I've been eating lots of spicy foods. Running up and down stairs. Driven loads of bumpy roads today to celebrate becoming full term :haha: Need the parents to go out so me and the OH can DTD. :dohh: He doesn't stay on week nights and we haven't done it in months so its a bit :/.. meh... Hope something works haha


----------



## mybbyboo

haha i didnt have sex my whoel pregnancy until full term and i wasnt convined it wouldnt work but it really does do somethingg. hopefully we have our LOs soon!!


----------



## beanzz

There's hope for me then hehe! Hope your LO comes soon! You're soo close to your due date :D!


----------



## babymomma37

Well when you find something out let me know cause im 38 weeks and cant wait any longer!


----------



## Mb2012

Ohhhh your so lucky lol I tried the swing thing when I was about 38 weeks pregnant several times until I hit 40 weeks and baby girl still wouldn't budge she had to be forced to come out haha.

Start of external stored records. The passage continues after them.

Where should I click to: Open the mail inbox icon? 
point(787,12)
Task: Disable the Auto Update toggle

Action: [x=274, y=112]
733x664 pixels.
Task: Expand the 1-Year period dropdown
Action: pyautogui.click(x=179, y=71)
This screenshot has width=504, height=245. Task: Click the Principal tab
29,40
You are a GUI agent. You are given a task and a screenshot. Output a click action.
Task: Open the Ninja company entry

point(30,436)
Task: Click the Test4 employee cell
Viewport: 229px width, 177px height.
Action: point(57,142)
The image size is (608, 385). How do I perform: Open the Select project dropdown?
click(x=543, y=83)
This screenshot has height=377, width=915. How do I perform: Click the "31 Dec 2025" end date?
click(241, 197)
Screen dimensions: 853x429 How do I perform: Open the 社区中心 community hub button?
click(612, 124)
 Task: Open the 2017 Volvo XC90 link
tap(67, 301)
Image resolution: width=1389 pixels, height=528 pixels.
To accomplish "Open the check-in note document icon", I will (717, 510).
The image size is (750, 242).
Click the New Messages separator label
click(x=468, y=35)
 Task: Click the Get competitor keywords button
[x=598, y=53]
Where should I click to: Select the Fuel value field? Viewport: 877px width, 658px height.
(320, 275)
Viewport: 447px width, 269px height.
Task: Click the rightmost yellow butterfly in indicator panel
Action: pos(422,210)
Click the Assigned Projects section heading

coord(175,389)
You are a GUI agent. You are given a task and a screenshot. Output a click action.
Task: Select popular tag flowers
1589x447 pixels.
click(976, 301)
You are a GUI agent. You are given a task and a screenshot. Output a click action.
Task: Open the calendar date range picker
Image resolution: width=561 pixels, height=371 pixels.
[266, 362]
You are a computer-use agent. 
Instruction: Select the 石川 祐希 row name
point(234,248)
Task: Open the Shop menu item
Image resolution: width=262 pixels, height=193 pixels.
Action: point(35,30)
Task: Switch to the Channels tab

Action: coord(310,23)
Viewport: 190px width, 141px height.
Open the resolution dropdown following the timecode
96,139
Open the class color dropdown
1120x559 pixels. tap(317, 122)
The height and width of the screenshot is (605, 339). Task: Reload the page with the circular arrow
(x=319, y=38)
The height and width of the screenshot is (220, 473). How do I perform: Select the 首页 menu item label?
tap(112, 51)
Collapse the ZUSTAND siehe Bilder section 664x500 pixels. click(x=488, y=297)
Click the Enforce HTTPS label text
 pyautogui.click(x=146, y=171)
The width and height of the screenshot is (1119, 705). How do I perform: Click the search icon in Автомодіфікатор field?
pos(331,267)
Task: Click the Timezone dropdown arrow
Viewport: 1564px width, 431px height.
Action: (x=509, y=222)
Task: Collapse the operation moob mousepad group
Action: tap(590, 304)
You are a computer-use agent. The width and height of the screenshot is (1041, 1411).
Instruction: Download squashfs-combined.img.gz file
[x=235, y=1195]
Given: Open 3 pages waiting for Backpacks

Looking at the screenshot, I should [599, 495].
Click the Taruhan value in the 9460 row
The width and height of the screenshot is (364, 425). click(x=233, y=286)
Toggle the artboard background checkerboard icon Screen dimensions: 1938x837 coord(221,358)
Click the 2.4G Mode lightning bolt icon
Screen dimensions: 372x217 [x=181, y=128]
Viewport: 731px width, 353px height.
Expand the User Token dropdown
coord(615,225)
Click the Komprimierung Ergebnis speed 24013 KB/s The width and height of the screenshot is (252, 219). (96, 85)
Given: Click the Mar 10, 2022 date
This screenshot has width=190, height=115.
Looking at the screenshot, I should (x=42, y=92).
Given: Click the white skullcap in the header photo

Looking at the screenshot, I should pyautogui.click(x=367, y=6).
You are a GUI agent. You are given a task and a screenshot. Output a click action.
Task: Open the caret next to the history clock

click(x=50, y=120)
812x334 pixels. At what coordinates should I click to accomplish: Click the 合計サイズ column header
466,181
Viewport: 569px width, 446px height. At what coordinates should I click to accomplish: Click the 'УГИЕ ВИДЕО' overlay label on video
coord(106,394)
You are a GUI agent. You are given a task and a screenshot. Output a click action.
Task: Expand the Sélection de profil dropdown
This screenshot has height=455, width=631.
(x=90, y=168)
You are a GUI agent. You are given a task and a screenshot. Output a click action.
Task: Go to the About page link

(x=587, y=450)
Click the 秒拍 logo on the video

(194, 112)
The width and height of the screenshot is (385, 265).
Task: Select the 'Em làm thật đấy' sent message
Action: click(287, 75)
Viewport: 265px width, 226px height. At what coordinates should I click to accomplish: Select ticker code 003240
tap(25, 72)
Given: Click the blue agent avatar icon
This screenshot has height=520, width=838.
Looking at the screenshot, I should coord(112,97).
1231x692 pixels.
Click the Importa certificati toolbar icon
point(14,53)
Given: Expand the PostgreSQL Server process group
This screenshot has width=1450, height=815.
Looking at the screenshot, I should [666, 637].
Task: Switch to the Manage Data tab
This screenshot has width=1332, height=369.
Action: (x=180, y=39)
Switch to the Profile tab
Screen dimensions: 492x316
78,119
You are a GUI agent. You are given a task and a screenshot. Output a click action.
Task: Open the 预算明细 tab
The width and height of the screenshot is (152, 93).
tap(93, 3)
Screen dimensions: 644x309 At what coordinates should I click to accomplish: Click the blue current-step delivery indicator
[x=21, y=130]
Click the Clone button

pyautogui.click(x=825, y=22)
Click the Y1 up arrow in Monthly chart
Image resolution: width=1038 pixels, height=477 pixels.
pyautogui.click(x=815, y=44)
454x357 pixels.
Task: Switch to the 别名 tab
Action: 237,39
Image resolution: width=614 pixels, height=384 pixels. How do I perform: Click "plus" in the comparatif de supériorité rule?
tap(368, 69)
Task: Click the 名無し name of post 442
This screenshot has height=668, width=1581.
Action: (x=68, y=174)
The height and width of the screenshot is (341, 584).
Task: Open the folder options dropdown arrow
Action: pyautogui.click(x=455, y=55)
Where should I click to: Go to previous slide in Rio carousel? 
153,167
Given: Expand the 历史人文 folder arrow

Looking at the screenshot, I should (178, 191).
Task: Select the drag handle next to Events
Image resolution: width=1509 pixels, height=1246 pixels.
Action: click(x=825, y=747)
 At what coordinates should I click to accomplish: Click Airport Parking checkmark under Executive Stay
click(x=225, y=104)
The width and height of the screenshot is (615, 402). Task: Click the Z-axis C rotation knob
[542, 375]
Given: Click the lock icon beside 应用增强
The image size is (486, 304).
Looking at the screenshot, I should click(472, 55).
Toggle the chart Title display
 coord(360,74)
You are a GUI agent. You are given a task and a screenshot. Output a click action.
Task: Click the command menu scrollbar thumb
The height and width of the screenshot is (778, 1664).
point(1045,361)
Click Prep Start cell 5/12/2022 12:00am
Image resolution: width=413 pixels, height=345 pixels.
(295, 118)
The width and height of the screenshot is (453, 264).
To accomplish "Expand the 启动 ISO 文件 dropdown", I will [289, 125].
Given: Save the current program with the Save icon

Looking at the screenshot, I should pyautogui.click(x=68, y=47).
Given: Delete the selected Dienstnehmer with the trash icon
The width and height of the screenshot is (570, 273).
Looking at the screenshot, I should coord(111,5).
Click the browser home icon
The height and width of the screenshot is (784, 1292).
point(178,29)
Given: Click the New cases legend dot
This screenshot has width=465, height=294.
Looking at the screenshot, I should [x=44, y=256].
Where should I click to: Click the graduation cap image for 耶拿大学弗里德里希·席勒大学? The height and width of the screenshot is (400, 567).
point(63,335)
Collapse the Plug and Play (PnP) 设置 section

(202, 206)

I tried just about everything I could think of sex, swinging, bouncing on a ball, walking, spicy food, taking rides in the car, dancing and even did some lunges and I still hadn't dilated any by the time I was induced at 41 weeks.

FX'd your LO comes soon.


----------



## octosquishy

I honestly never thought of swinging!! I will definitely make my hubby take me to the playground tonight and we will swing for as long as I can take it!! I really hope it helps!


----------



## Amber4

Not tried anything! I walked tons today and I'm in agony now :haha: I did have to get some last minute things for LO though. I can't stand for more than a few minutes either because I keep thinking I'm gonna wee myself. So will have to see how desperate I get. Our house mate is staying out over the weekend so me and OH might..umm...:sex: :blush: lol. That's if it's not too painful!


----------



## nicoleJOLIE

i tried everything , a week later im being induced ... its just really up to baby :shrug:


----------



## imprfcttense

Get a sweep! After mine, I walked and bounced and ate hot wings for dinner. BOOM. Labor.

Maybe I just got lucky. :blush:

Good luck! Not too much longer! :hugs:


----------